Material for this exercise:
-------
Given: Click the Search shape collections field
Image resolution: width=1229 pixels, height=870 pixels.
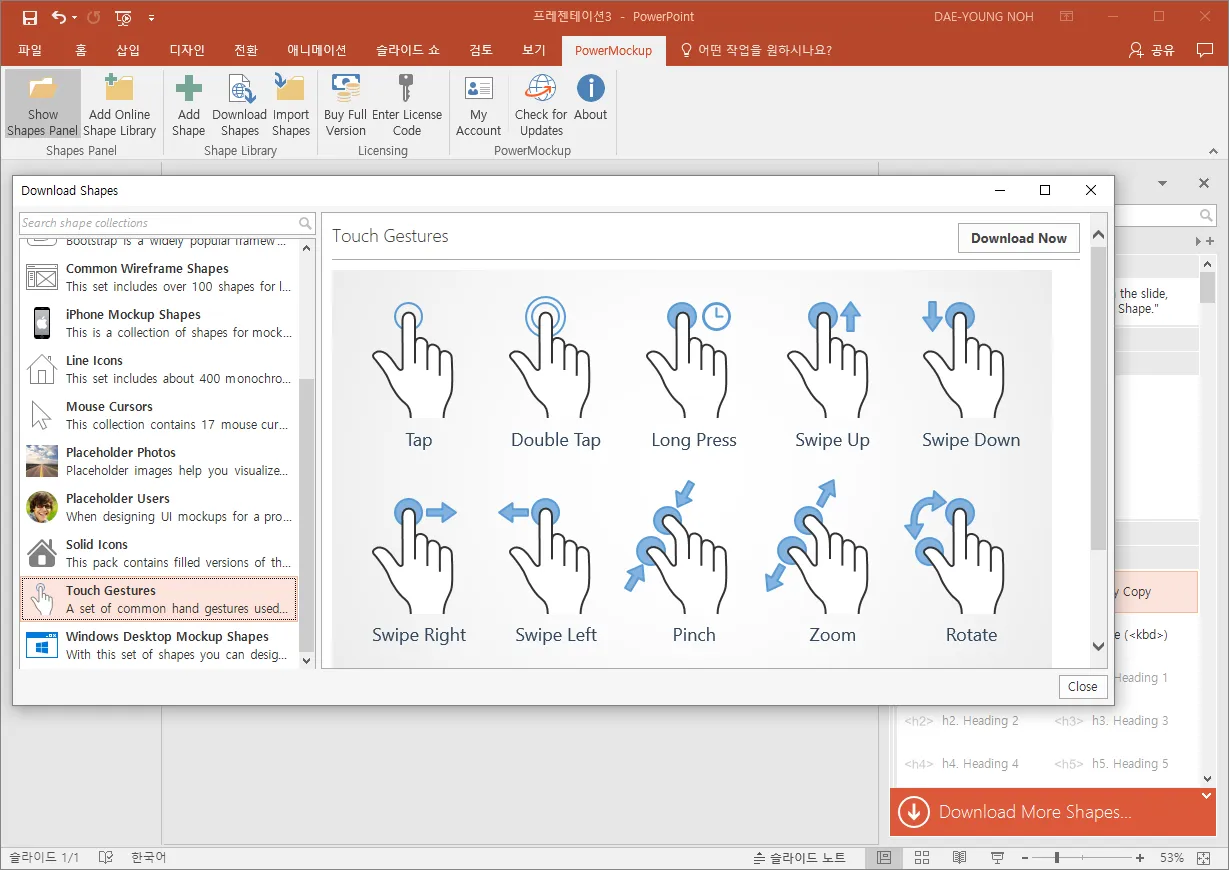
-------
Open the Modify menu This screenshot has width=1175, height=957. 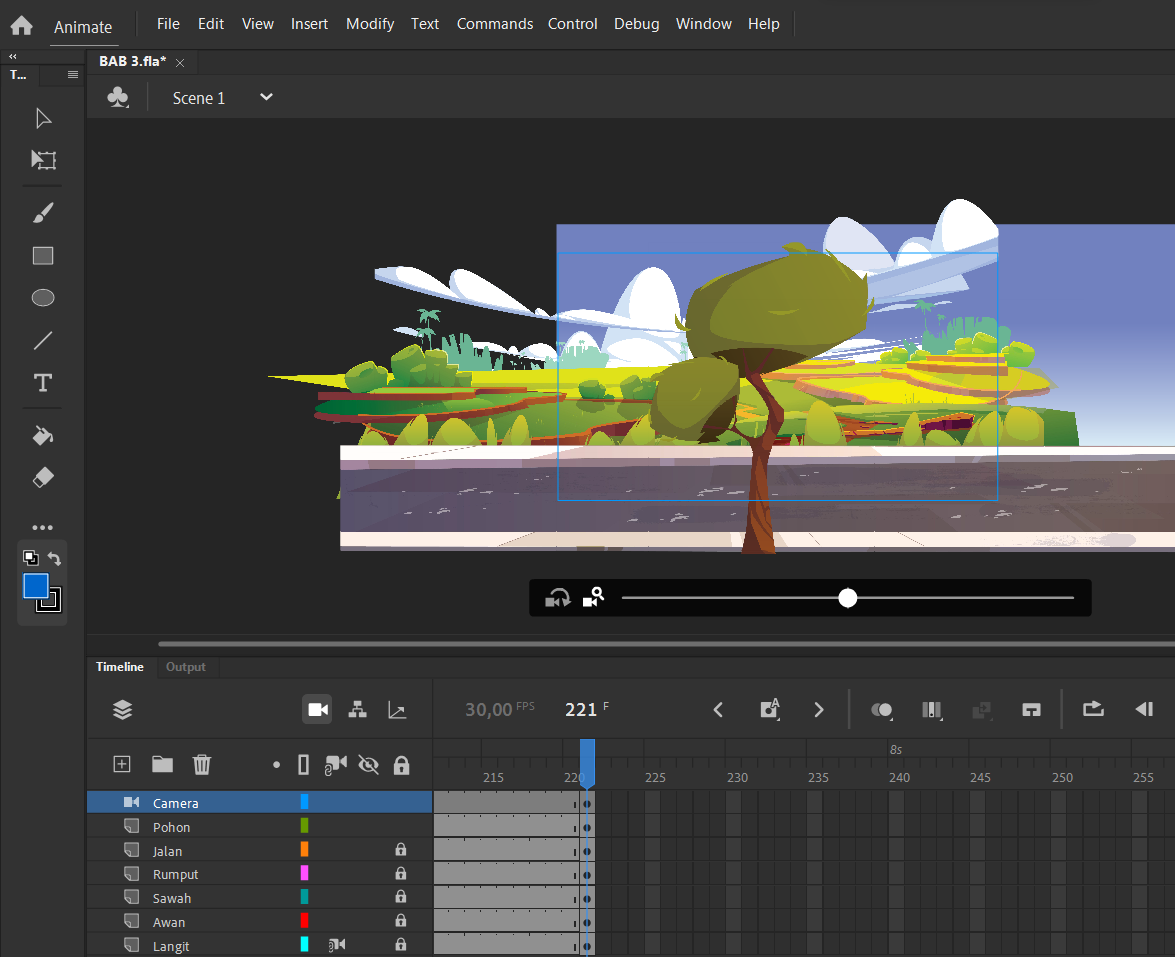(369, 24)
-------
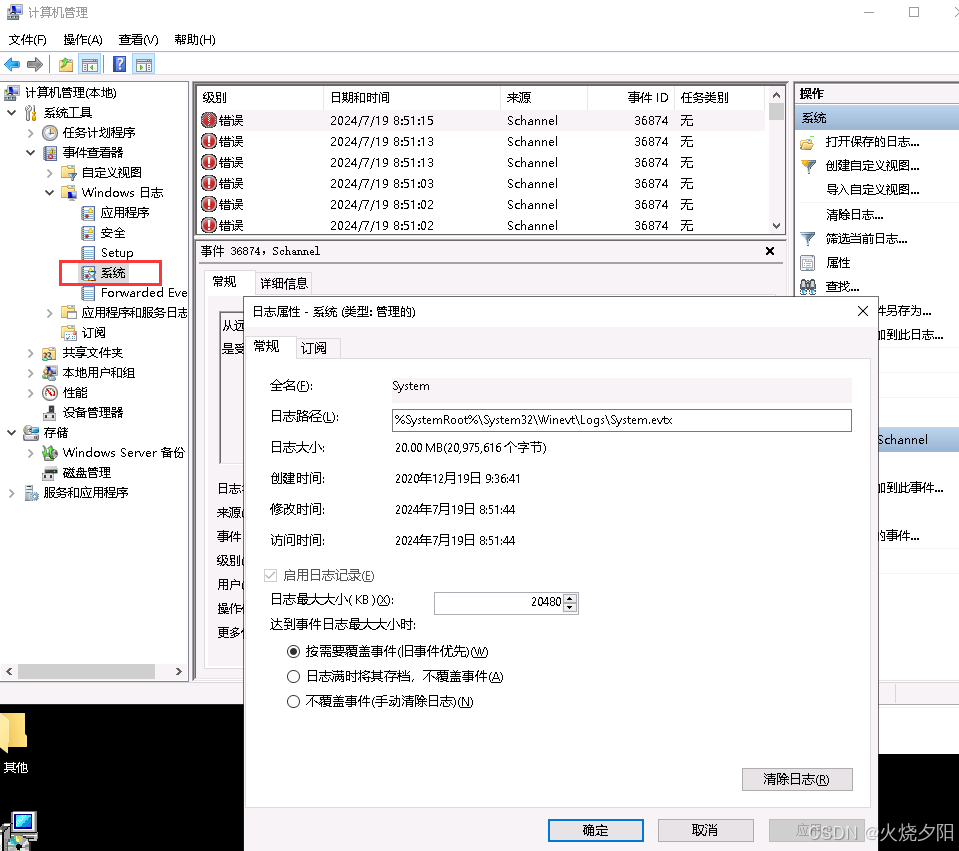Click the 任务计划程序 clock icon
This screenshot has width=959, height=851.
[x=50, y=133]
-------
Activity: Please copy the lines in the records above between the one holding "Given: Click the" and the one holding "Image resolution: width=1229", inclusive, exactly and with no other line.

Task solution:
Given: Click the Search shape collections field
Image resolution: width=1229 pixels, height=870 pixels.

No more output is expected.